Your objective:
Rewrite the lines of the material below, from the one containing "Where should I" through the end, inclusive, changing "screenshot" to "image" and keeping everything else the same. Leave the pictures out of your answer.

Material for this task:
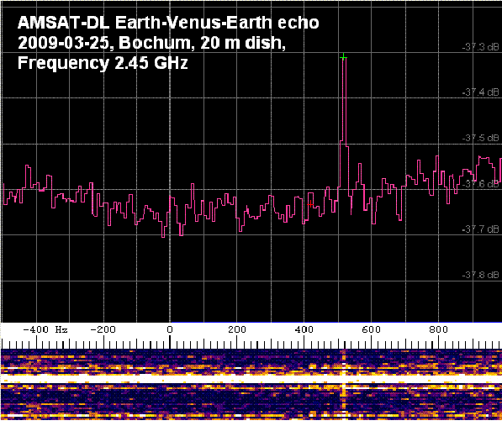
Task: Select the 400 Hz axis label
Action: point(304,329)
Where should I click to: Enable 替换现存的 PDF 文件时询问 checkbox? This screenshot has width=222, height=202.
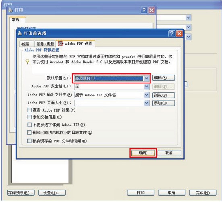click(x=29, y=141)
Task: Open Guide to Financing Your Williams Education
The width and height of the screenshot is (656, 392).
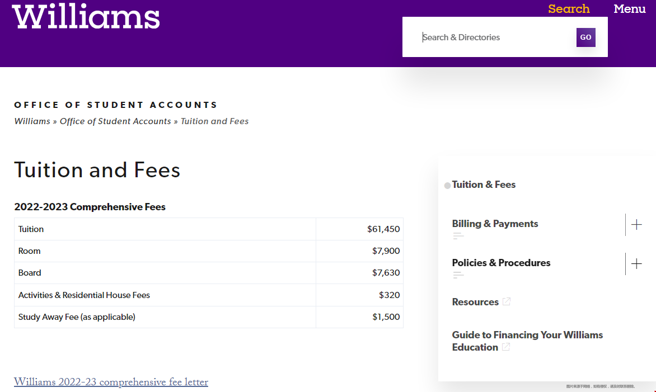Action: click(527, 341)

Output of the exercise:
Where should I click to: Enable 替换现存的 PDF 文件时询问 checkbox? This image has width=222, height=202.
click(x=29, y=141)
Task: Open Guide to Financing Your Williams Education
The width and height of the image is (656, 392).
Action: click(527, 341)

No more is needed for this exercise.